Traders’ brains交易人员的大脑
Rogue hormones凶猛的激素
Bad trade? Blame the adrenal cortex
贸易萧条?归罪于肾上腺皮质
Sep 24th 2011
新闻背景交易员违规致瑞银损失20亿美元瑞银集团(UBS)9月15日表示,旗下投行部门一名交易员未经批准违规交易,导致约20亿美元损失。分析师表示,上述损失似乎在可控制的范围之内。但外界怀疑,瑞银集团首席执行官格鲁贝尔(如图)能否让其重新站稳脚步。该行此前在信贷危机中蒙受重大损失,还爆出协助美国富人逃税的丑闻。
IF THE losses at UBS that surfaced this month were caused by a “rogue” trader, would that make his colleagues stable? Not if research being undertaken by John Coates, a neuroscientist at Cambridge University and a former derivatives trader, is anything to go by. His work suggests that hormones drive investment decisions to a far greater extent than economists or bank executives realise. When traders are on a winning streak, their testosterone levels surge, sparking such euphoria that they underestimate risk. When they are acutely stressed, the adrenal cortex produces a flood of cortisol, a hormone that can make them overly fearful and risk-averse.

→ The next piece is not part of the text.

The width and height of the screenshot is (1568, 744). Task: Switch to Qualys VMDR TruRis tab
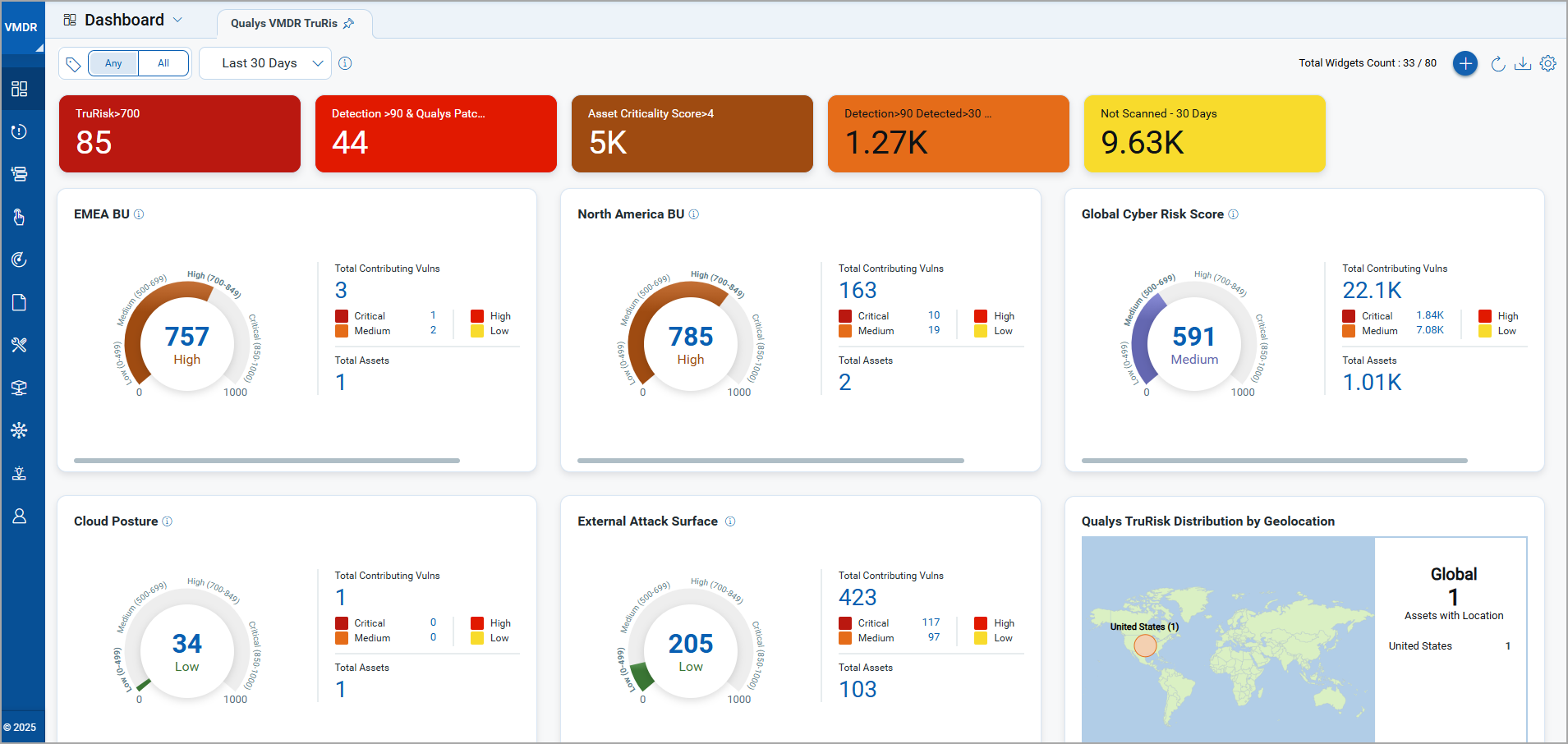point(283,23)
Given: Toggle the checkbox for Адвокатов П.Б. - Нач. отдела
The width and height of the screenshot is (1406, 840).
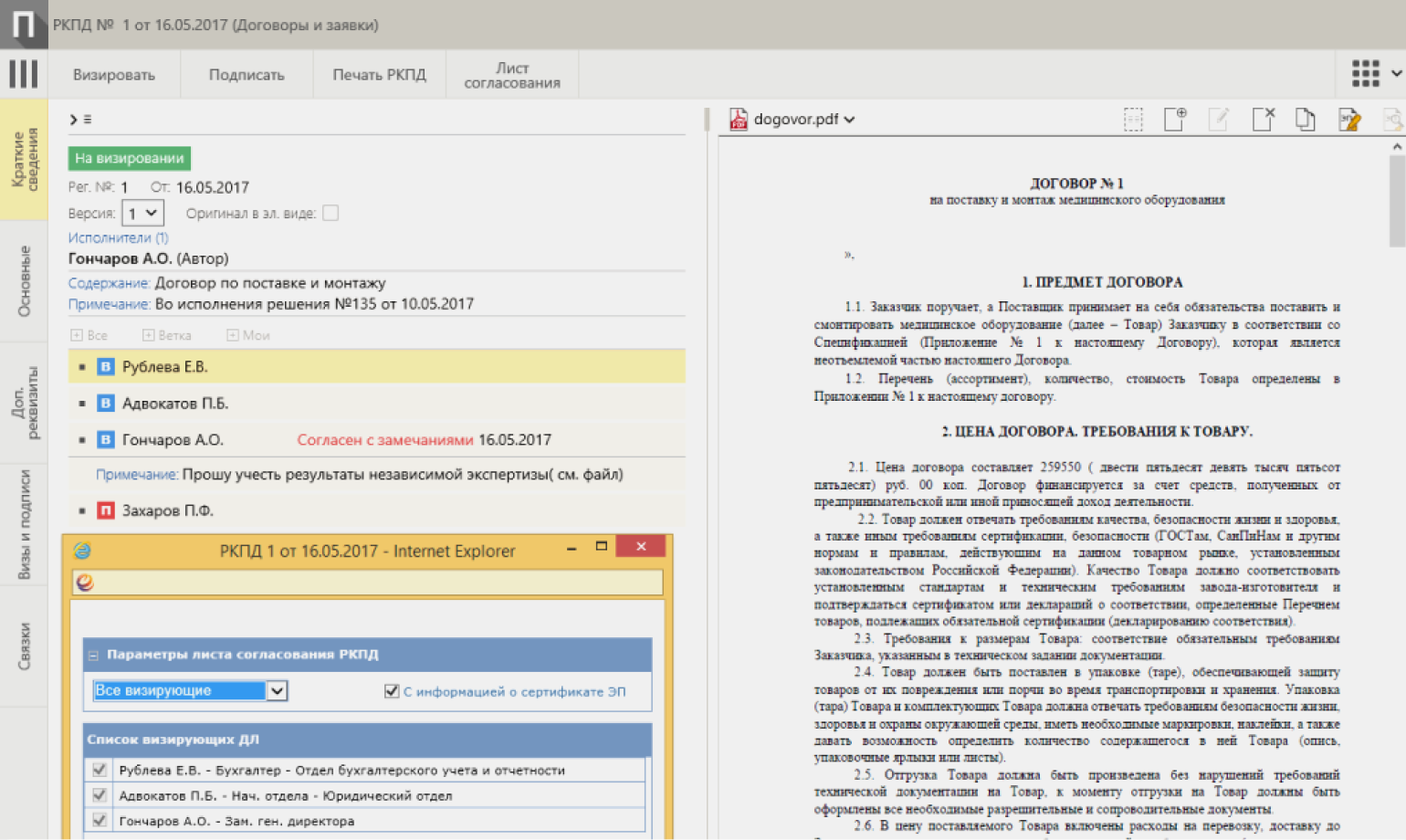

如果瑞士联合银行本月出现的损失是由一位“凶猛”交易员引起的,这样的情形是否能使得他同事心安呢?”要不是剑桥大学神经系统科学家,前任衍生工具交易员约翰科茨对此研究,一切都不会有什么进展。他的研究结果表明荷尔蒙相比于经济学家或银行主管的认知更大程度上主宰着投资决策。当交易员连续成功交易时,他们的睾丸激素激增并兴奋起来,从而低估了风险。当他们面对突如其来的压力时,肾上腺皮质会产生大量皮质醇,这是一种让人过度害怕和潜意识躲避风险的激素。
Mr Coates says he was drawn to study these biochemical processes because he wanted to understand the “unbelievably powerful emotions” that make traders “go crazy”. In past experiments conducted on a London trading floor, Mr Coates saw cortisol levels in traders’ saliva jump by as much as 500% in a day. Remarkably, cortisol increased in direct correlation to implied volatility, a measure of expected future variance in asset prices. “The uncertainty is almost worse than the shock itself,” says Mr Coates. “It’s always a lot worse not knowing where the goddamn monster is.”
科茨先生说我之所以为这些生化过程吸引,是因为他想把这种使交易员疯狂的“不可思议的强大力量”弄明白。科茨先生说,过去在伦敦交易大厅进行过的实验,交易员唾液中的皮质醇含量在一天内增长500%。显然,皮质醇的增长与资产价格中的预期未来方差隐含波动率正相关。皮质醇的这种易变性比交易本身波动更难以琢磨,更糟糕的是不知道这怪东西在哪里,科茨先生说道。
Cortisol prepares humans for danger, partly by helping the brain retrieve important memories. This early-warning system is invaluable in the wild. But raging hormones can eventually wreck investors’ ability to think rationally. Chronic stress over weeks or months can produce so much cortisol that the brain focuses excessively on negative memories and perceives threats where they do not exist. This loss of judgment is exacerbated by other symptoms of stress, such as sleep deprivation.